202305-162917
2023
Fidelis Care New York
Medicaid
Substance Abuse/ Addiction
Inpatient Hospital
Medical necessity
Overturned
Case Summary
Diagnosis: Alcohol Abuse/Addiction
Treatment: Inpatient emergency admission
The insurer denied the inpatient emergency admission. The health plan's determination is overturned.
The patient is a male with a medical history of alcohol use disorder and prior pancreatitis. He presented to the emergency department with alcohol intoxication and concern for alcohol withdrawal, epigastric pain, nausea, vomiting, and a fall (he hit his head). Vital signs were unremarkable. His physical examination was notable for epigastric tenderness. Labs showed a low hematocrit of 38.5 percent (%), low sodium of 117 millimoles (mmol)/liter (L), low potassium of 2.8 mmol/L, low chloride of 62 mmol/L, elevated blood urea nitrogen of 27 milligrams (mg)/deciliter (dL), elevated creatinine of 2.2 mg/dL, elevated glucose of 185 mg/dL, increased anion gap of 27 milliequivalents (mEq)/L, elevated aspartate aminotransferase of 195 units (U)/L, elevated alanine aminotransferase of 84 U/L, elevated lactic acid of 7.1 mmol/L, elevated potential hydrogen (pH) of 7.6, elevated ethanol of 235 mg/dL, and positive test for coronavirus 2019 (COVID-19).
A chest x-ray showed no acute findings. A computed tomography scan of the head showed no acute intracranial process. Computed tomography scan of the abdomen and pelvis showed no evidence of acute cryptitis, a small sliding hiatal hernia with mild thickening of the distal esophagus suggesting esophagitis, mild gastroesophageal reflux, and hepatic steatosis.
He was treated with intravenous fluids, ondansetron, famotidine, metoclopramide, potassium, oral folic acid, thiamine, Librium, and multivitamin. He was made nil per os. He was placed on a Clinical Institute Withdrawal Assessment (CIWA) protocol. He was discharged with a plan for Gastroenterology, Primary Care, and Chemical Dependency follow-up.

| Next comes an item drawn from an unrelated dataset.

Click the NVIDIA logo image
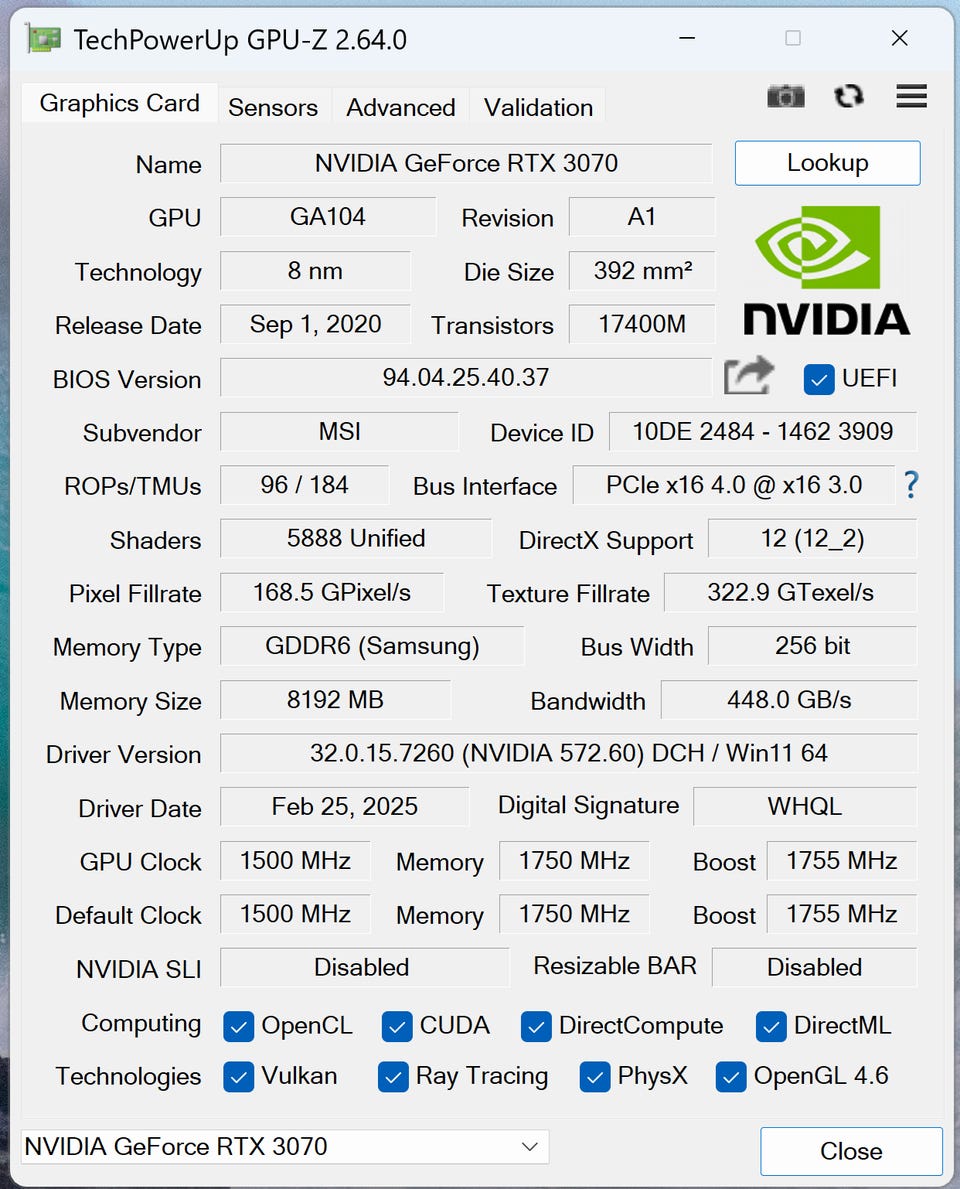960x1189 pixels. tap(826, 271)
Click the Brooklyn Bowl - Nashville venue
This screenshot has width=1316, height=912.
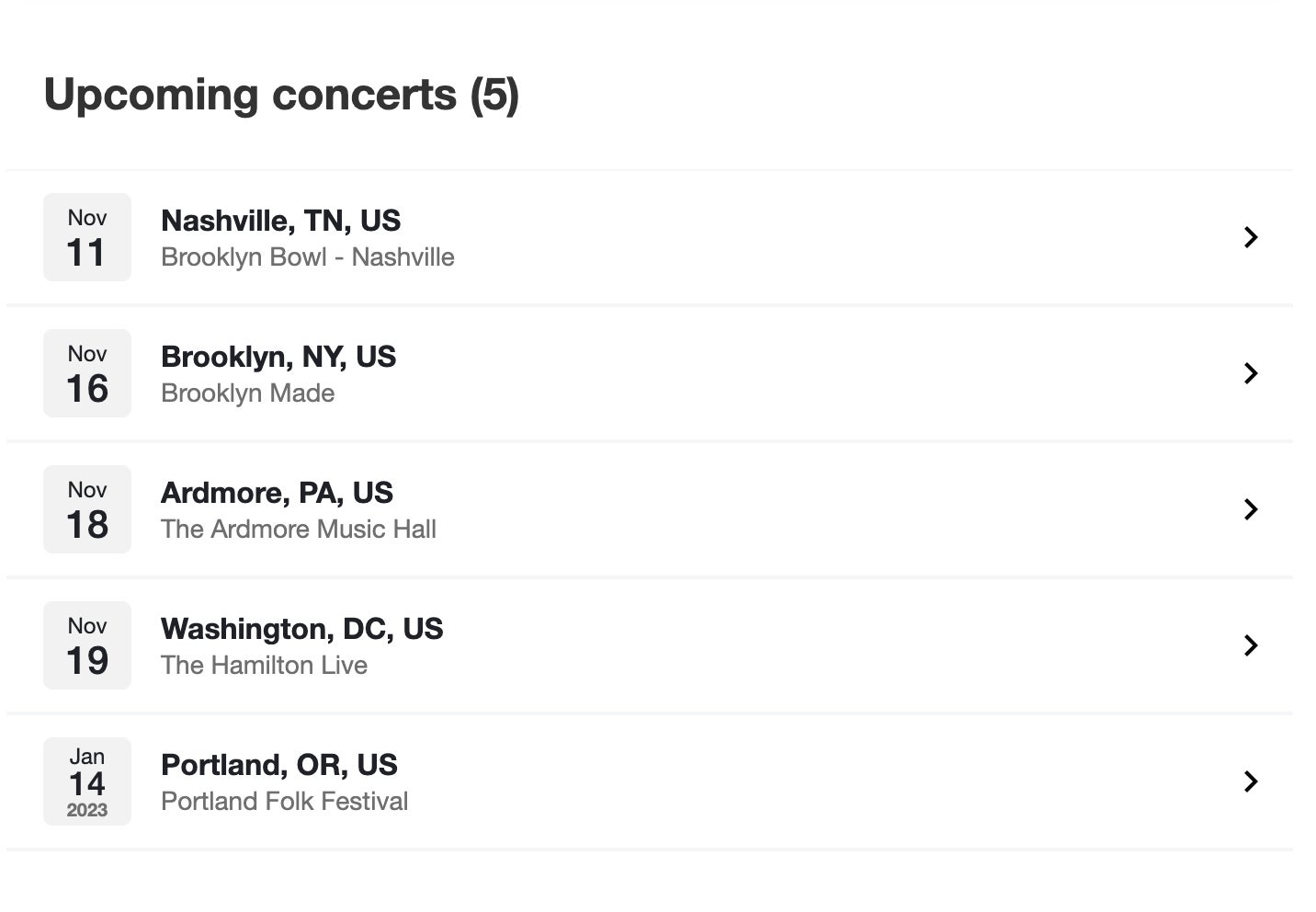307,257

At issue is the medical necessity of inpatient emergency admission.
The requested health service/treatment of inpatient emergency admission was medically necessary for this patient.
The patient presented with a significant electrolyte derangement in the setting of alcohol intoxication. There was risk for alcohol withdrawal, as well as complications of severe hyponatremia and hypokalemia including cardiac arrhythmias and death. [1-5] Both close clinical monitoring and telemetry monitoring were warranted, and there was the potential need for frequent administration of intravenous benzodiazepines. [6,7] He was appropriately treated for electrolyte derangement with gradual sodium correction using intravenous fluids and maintained on a CIWA protocol. [1-7] Given the patient's electrolyte abnormalities, the inpatient emergency admission was appropriate. Additionally, he tested positive for COVID-19, increasing the risk for complications. [4,5] His electrolytes became closer to normal and the risk for alcohol withdrawal had decreased; for these reasons, the inpatient level of care is supported until the patient was stable to be treated in the outpatient setting.